> **WORK TASK**:
Reproduce the listing below from the line with "Where should I" to the line with "Instruction: Expand the Tools dropdown menu", both lines included, character for character, minus any pictures.

> **EXTRACTED RECORDS**:
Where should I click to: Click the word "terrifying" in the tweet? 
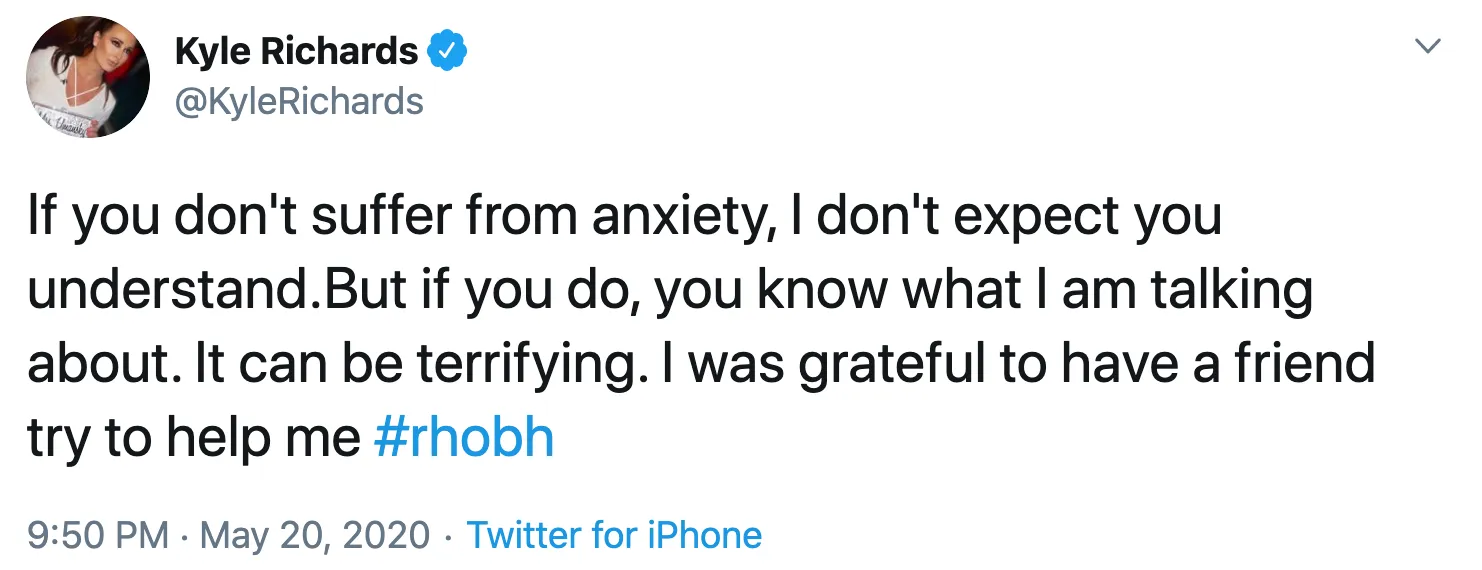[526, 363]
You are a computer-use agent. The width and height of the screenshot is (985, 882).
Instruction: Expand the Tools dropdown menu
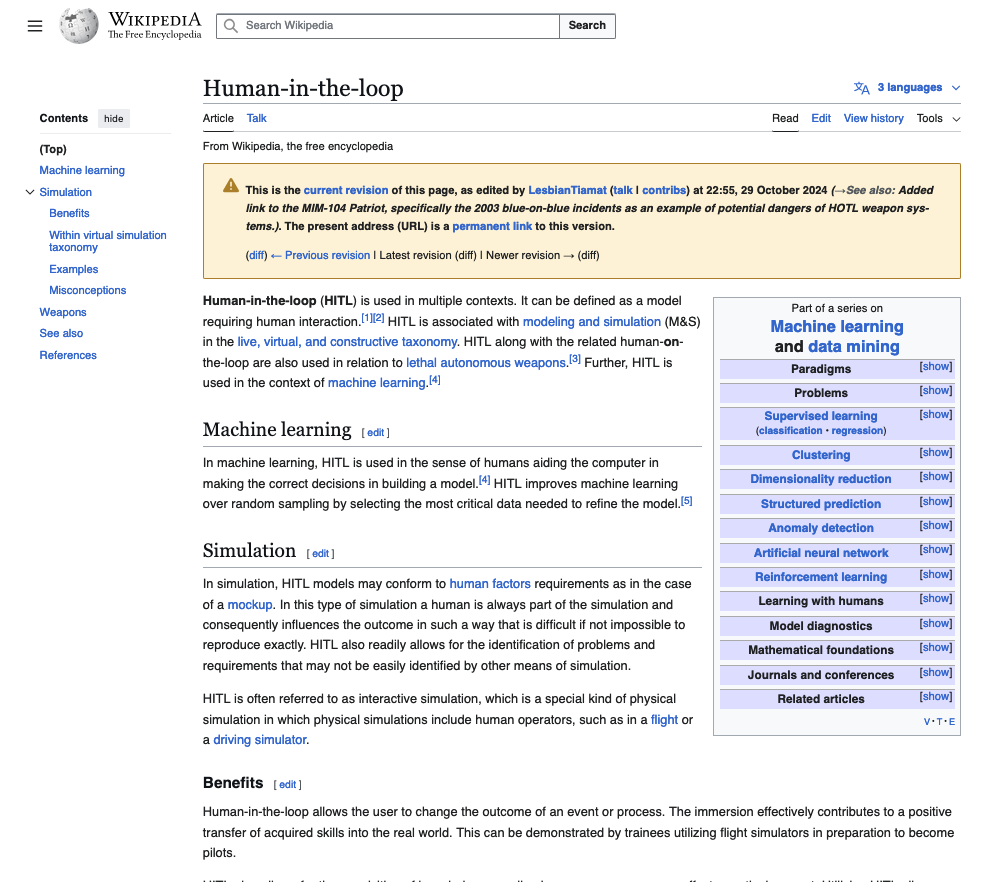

---

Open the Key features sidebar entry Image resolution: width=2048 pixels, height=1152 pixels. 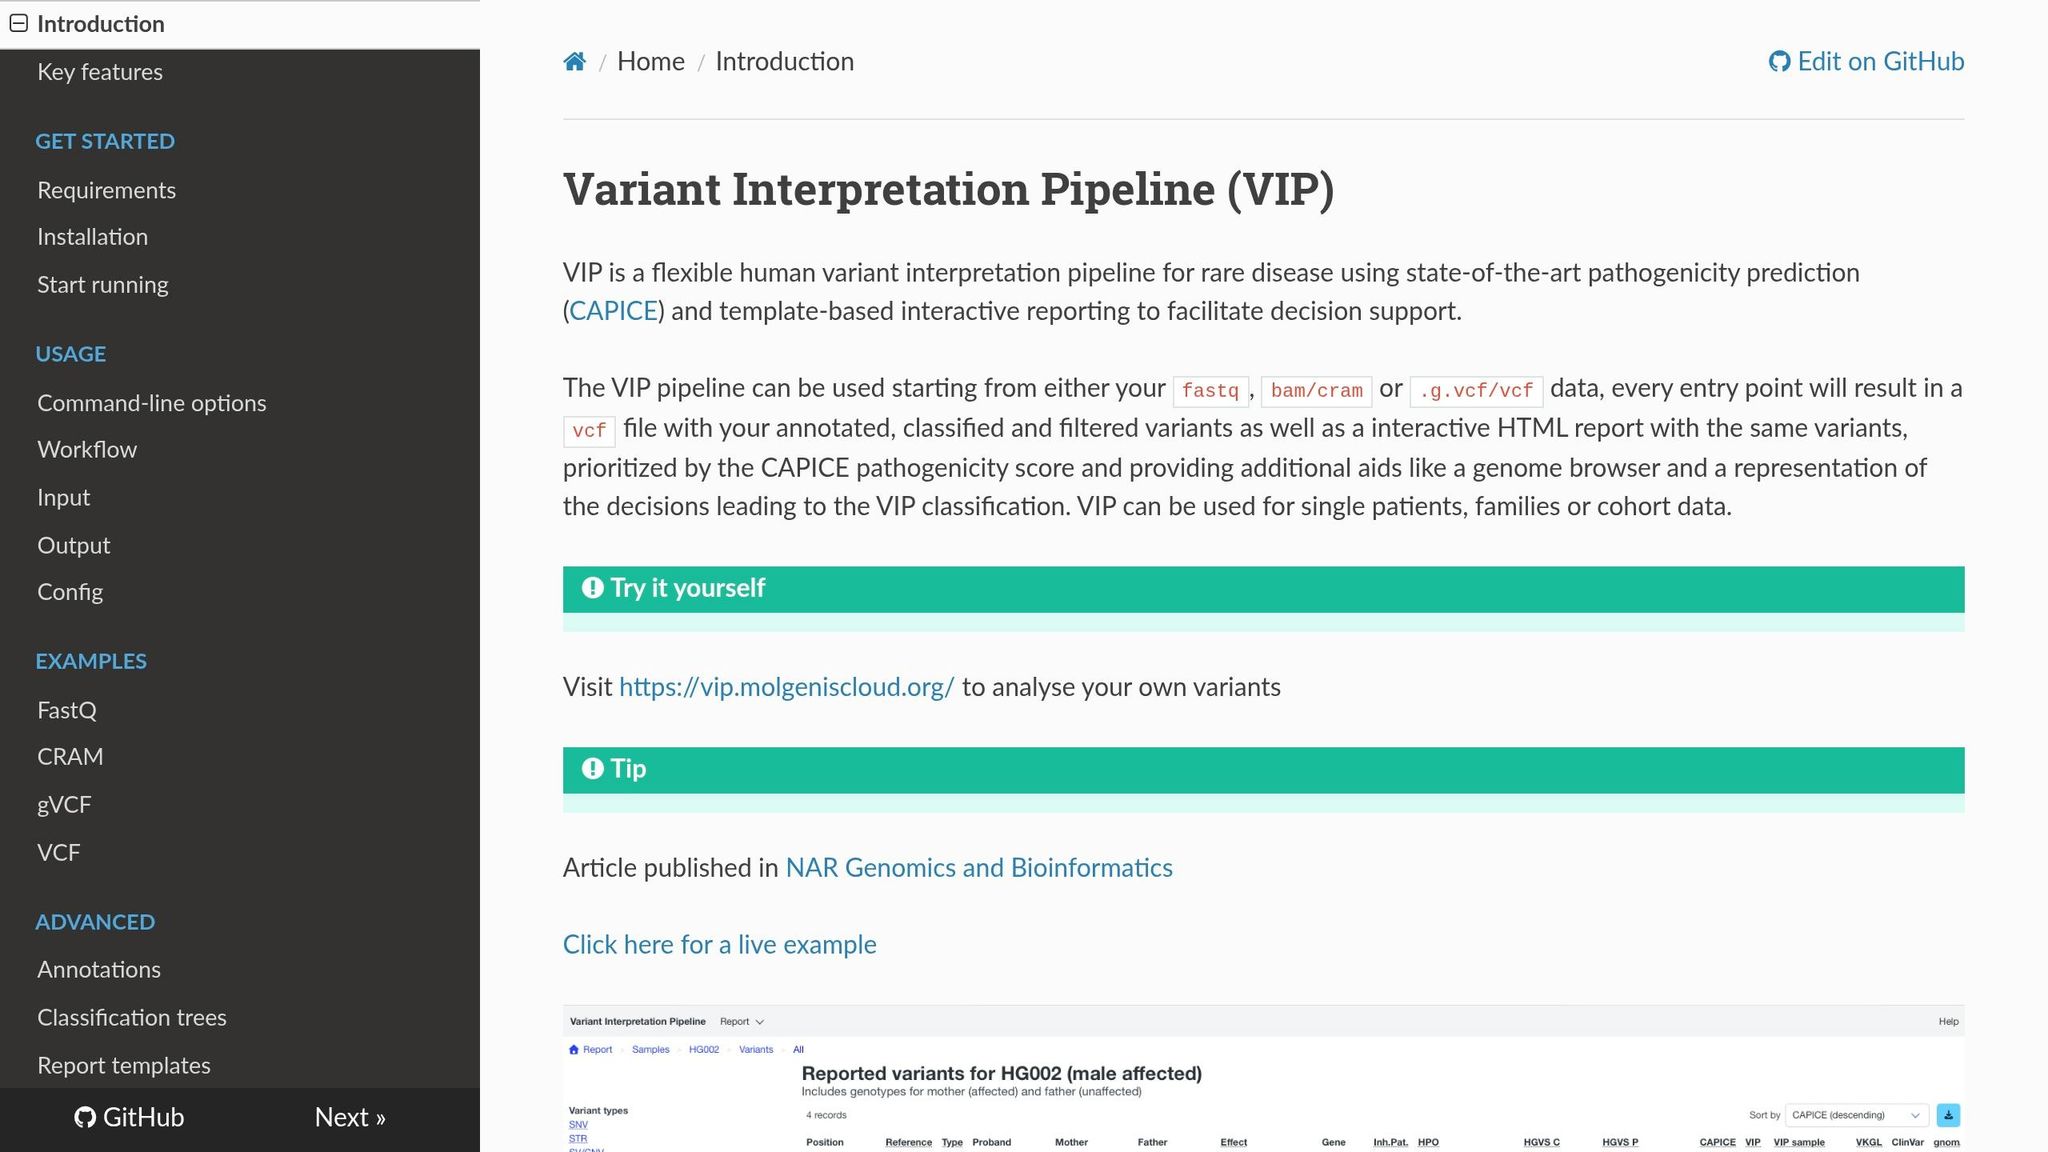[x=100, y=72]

> **ANSWER TO THIS TASK**:
Where should I click to: Click the word "terrifying" in the tweet? 
[526, 363]
You are a computer-use agent. The width and height of the screenshot is (985, 882).
Instruction: Expand the Tools dropdown menu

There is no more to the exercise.